Re: [PATCH] tools: jobserver: Add validation for jobserver tokens to ensure valid '+' characters
From: Jonathan Corbet
Date: Tue Jan 06 2026 - 16:52:07 EST
Changbin Du <changbin.du@xxxxxxxxxx> writes:
> Add validation for jobserver tokens to prevent infinite loops on invalid fds
> When using GNU Make's jobserver feature in kernel builds, a bug in MAKEFLAGS
> propagation caused "--jobserver-auth=3,4" to reference an unintended file
> descriptor (Here, fd 3 was inherited from a shell command that opened
> "/etc/passwd" instead of a valid pipe).
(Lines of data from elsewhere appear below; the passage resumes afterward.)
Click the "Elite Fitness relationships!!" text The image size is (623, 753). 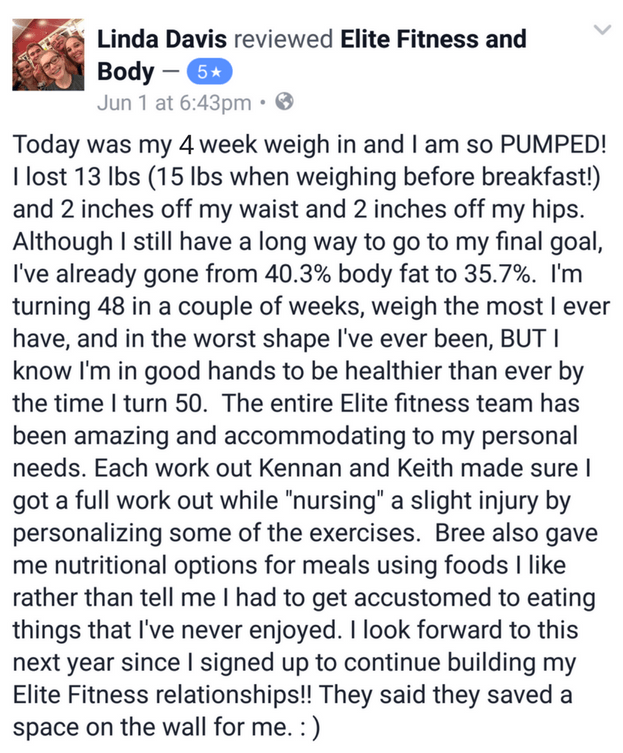pyautogui.click(x=162, y=695)
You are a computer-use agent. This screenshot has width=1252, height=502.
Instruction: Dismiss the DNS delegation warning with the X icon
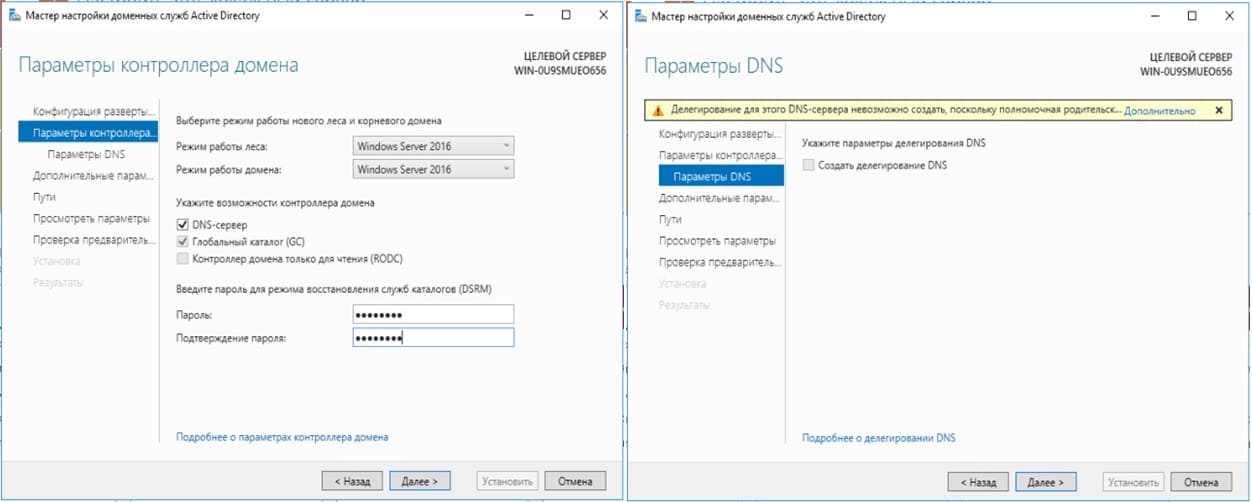tap(1218, 111)
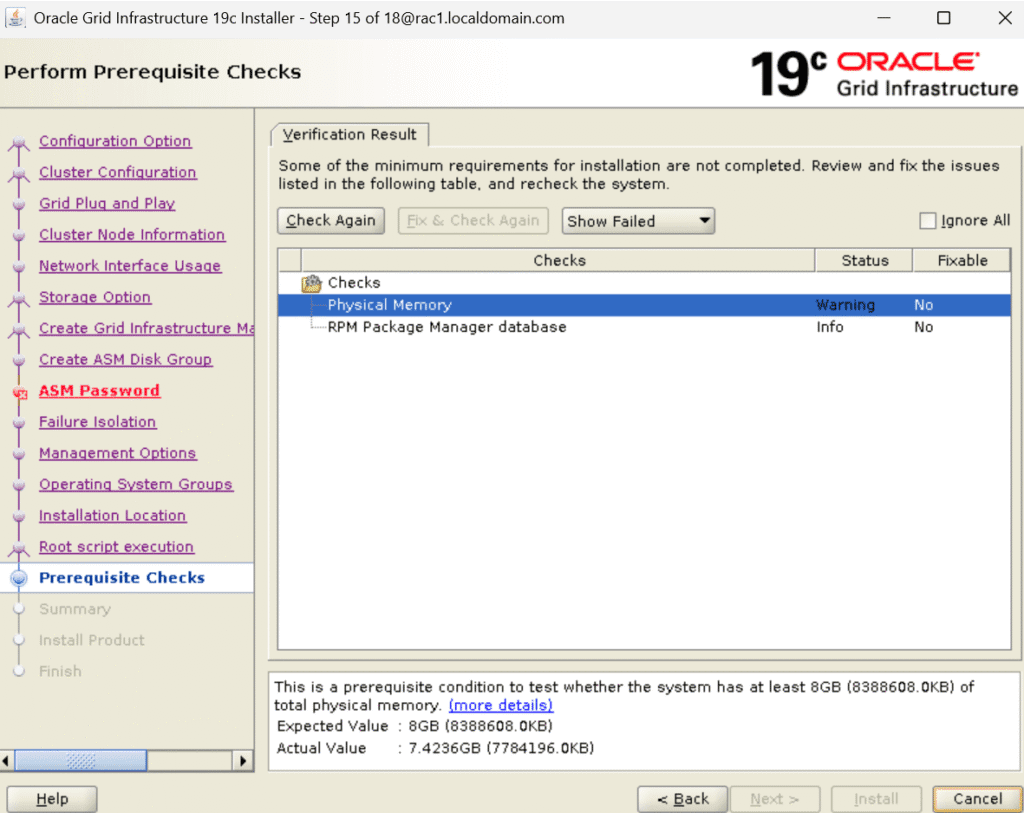This screenshot has width=1024, height=813.
Task: Click the Root script execution step node icon
Action: pos(19,548)
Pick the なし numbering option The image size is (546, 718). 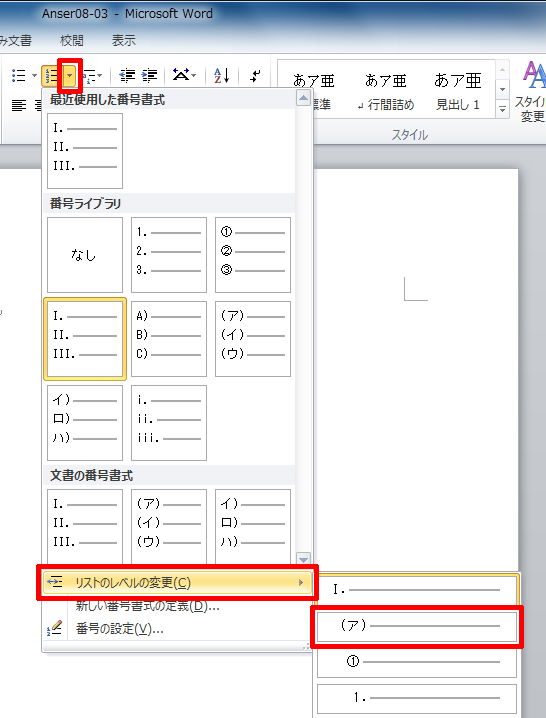(85, 255)
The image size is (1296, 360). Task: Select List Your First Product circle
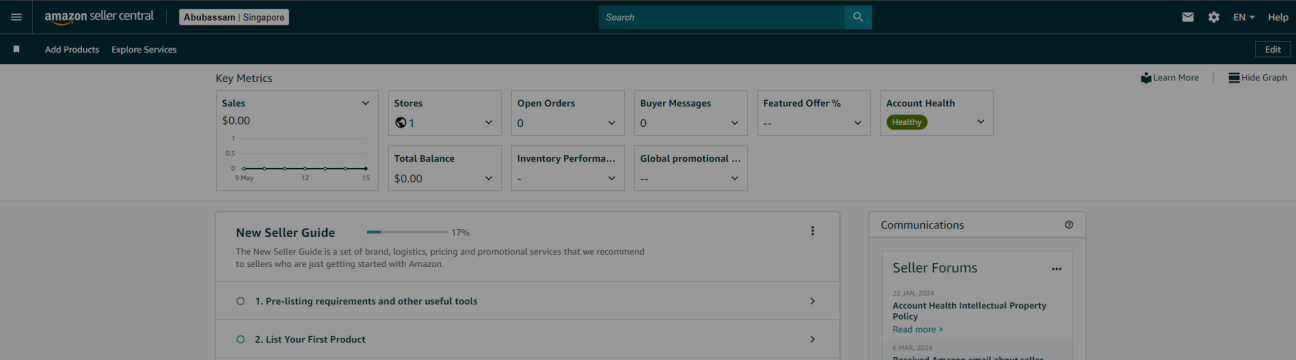[240, 339]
This led to infinite loops in
> jobserver-exec's os.read() calls due to empty or corrupted tokens. (The
> version of my make is 4.3)
>
> $ ls -l /proc/self/fd
> total 0
> lrwx------ 1 changbin changbin 64 Dec 25 13:03 0 -> /dev/pts/1
> lrwx------ 1 changbin changbin 64 Dec 25 13:03 1 -> /dev/pts/1
> lrwx------ 1 changbin changbin 64 Dec 25 13:03 2 -> /dev/pts/1
> lr-x------ 1 changbin changbin 64 Dec 25 13:03 3 -> /etc/passwd
> lr-x------ 1 changbin changbin 64 Dec 25 13:03 4 -> /proc/1421383/fd
>
> The modified code now explicitly validates tokens:
> 1. Rejects empty reads (prevents infinite loops on EOF)
> 2. Checks all bytes are '+' characters (catches fd reuse issues)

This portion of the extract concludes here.